Goal of the exercise:
Would you reproduce exactly, and only, the lines starting at the one with "Where should I" and ending at the last line of the data, with both included? Leave the pictures out.

Collection entries:
━━━

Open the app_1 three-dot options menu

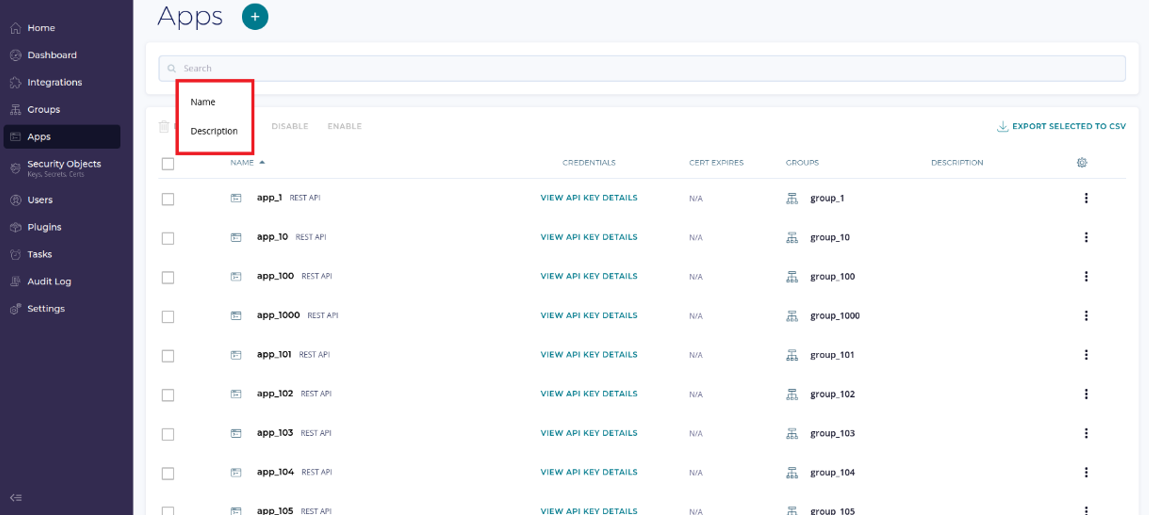[x=1086, y=198]
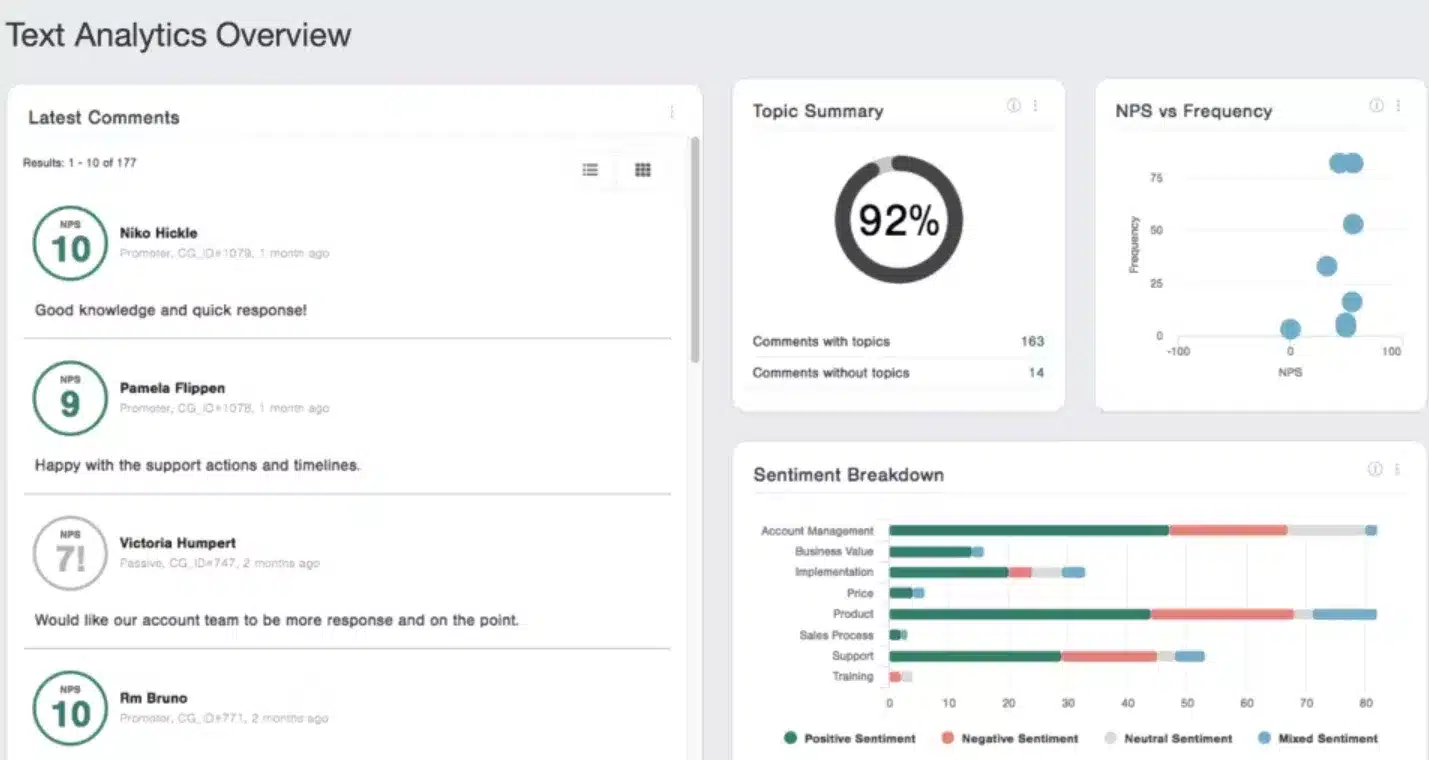This screenshot has height=760, width=1429.
Task: Open the Sentiment Breakdown options menu
Action: pyautogui.click(x=1398, y=467)
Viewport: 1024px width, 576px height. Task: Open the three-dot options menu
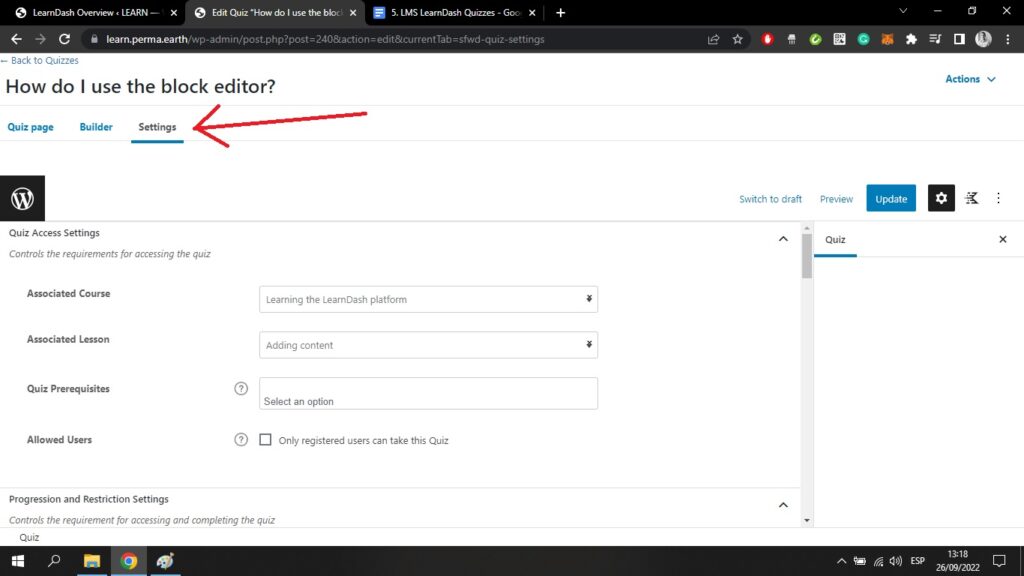tap(998, 198)
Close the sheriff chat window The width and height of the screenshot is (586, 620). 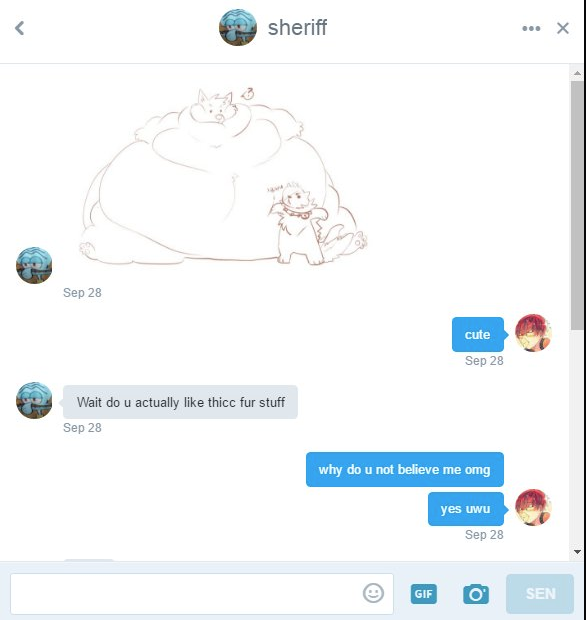[563, 28]
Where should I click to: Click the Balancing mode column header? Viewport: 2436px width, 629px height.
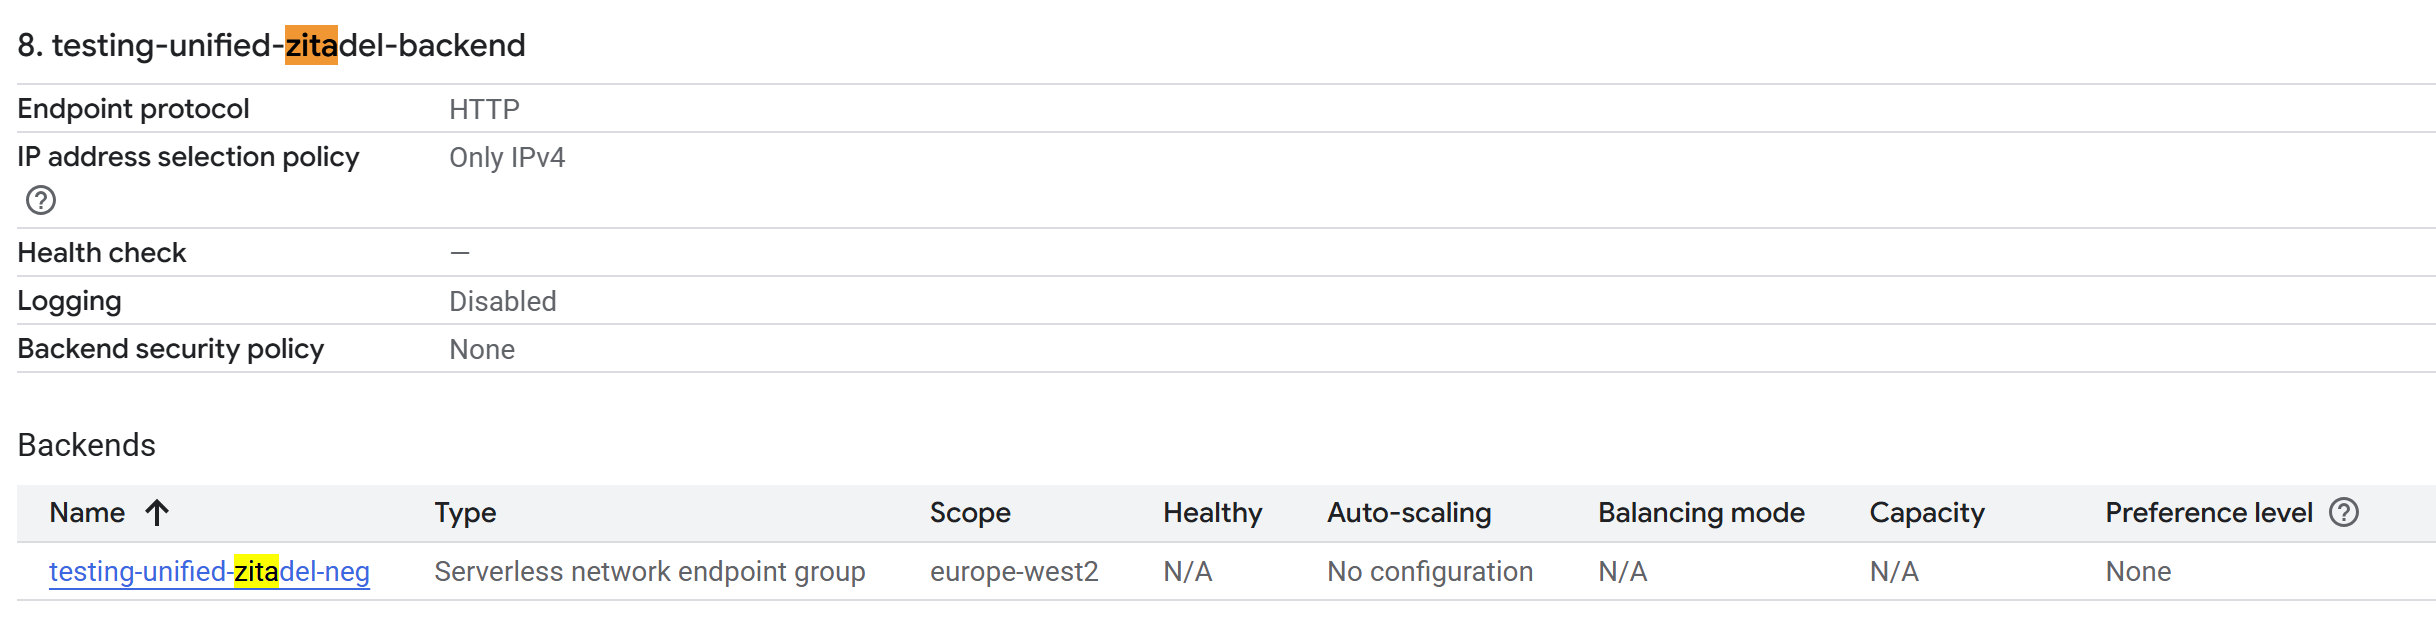click(x=1700, y=513)
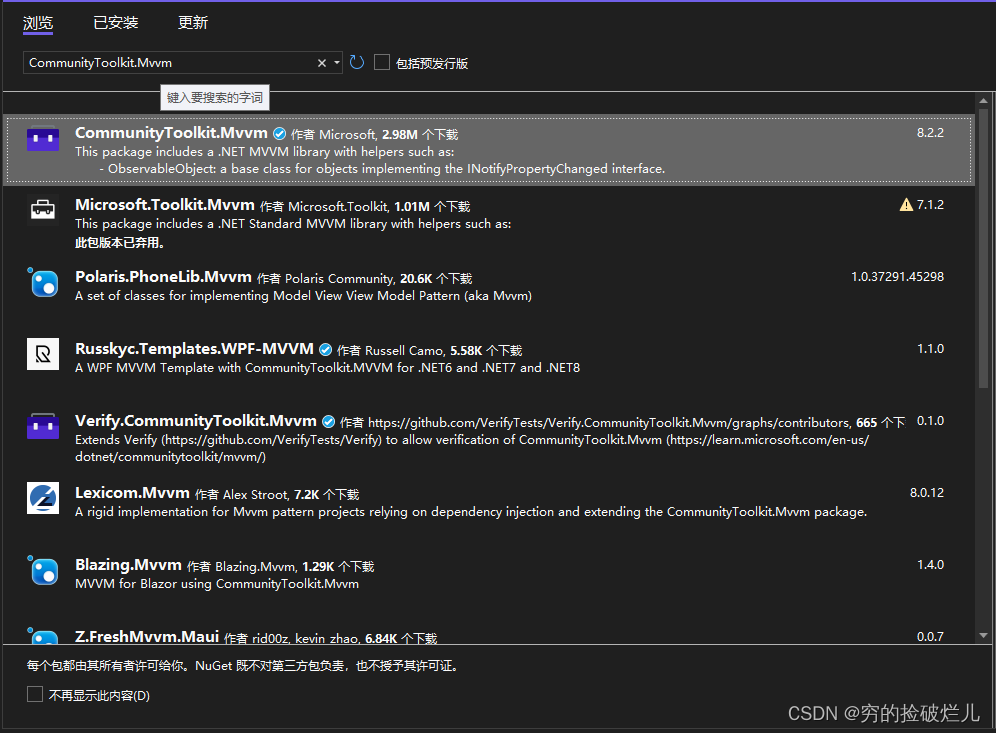
Task: Click the verified checkmark badge beside CommunityToolkit.Mvvm
Action: click(x=278, y=131)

━━━

Your solution:
Where should I click to: Click the Balancing mode column header? Viewport: 2436px width, 629px height.
click(x=1700, y=513)
Task: Click the verified checkmark badge beside CommunityToolkit.Mvvm
Action: click(x=278, y=131)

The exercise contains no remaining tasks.